After my unsuccessful attempt to bring the family together over the old Tannenbaum,  I decided we should try again with a trip to a local botanical garden that has an amazing light display, a place where we could drink decadent hot cocoa and put in a good word with Santa. In theory, my plan sounded great: the four of us bundled against the unseasonably cold weather, a jazz band playing Christmas favorites, and a merry spirit so thick you could almost hold it in your hand.  Yeah, that would have been such an awesome evening if I hadn't spent the entire afternoon on a fruitless quest to find a pair of size two pink inline skates.  After three hours of searching in a post-Thanksgiving weekend crowd, I was mentally and physically unstable.  I  walked into the house as it was time to leave for our perfectly delightful excursion and went all drill sergeant on the three of them.

"You people need to get your socks and shoes on NOW!"

"Put on your gloves!  Don't you realize it's thirty-five degrees, and we are going to be outside, for crying out loud?"

"What did you people do with my comfortable jeans?"

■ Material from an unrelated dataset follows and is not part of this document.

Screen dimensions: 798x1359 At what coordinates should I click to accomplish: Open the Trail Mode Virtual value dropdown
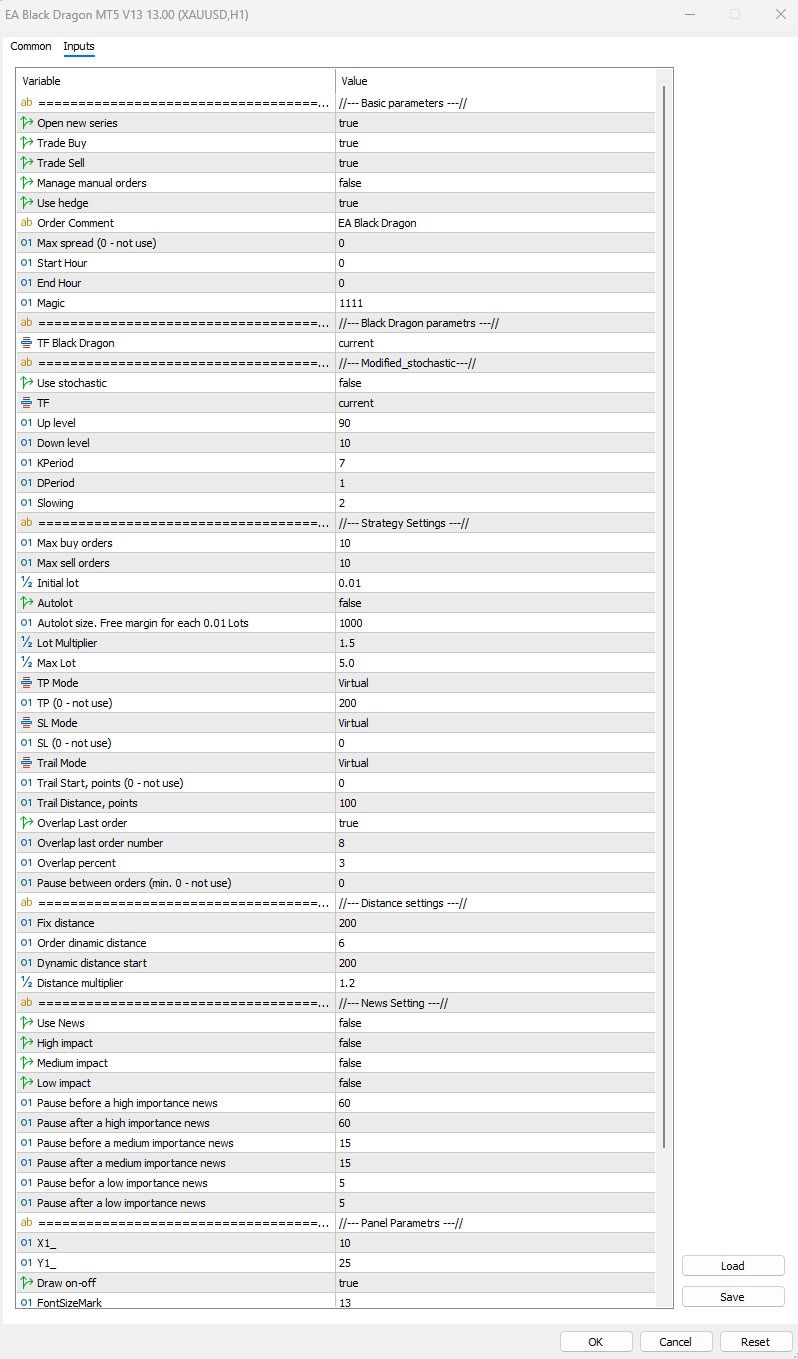coord(495,763)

"Who left dishes on the table?  Can you all not clean up after yourselves?"

I single-handedly sabotaged my own best laid plans.  Once my shell-shocked family was in the car and on the way, I turned around to my children and in my best Mommy Dearest voice said, "You need to have fun, understand?"  They both quickly nodded in compliance knowing that Der Kommisar was hungry and having a bad hair day.

Everyone in the house is on high alert because the Christmas Nazi is actively on patrol.  I have even managed to recruit my six-year-old into the army.  Just last night she came running down the hall and said, "Mommy, do you know what J is watching?  It's not a Christmas movie.  It's iCarly." We marched down the hallway, an army of two, and demanded that the channel be changed to "The Santa Clause" or else.

I am certain that my brilliant plan for the Most Awesome Family Christmas Ever will result in one of two outcomes:  Either I will succeed in creating beautiful memories that we will cherish for a lifetime, or I will find it impossible to wave to my traumatized family as they carry me away in a straight jacket.  Seeing as how it's only December 3rd, and my hands are already trembling, it could go either way.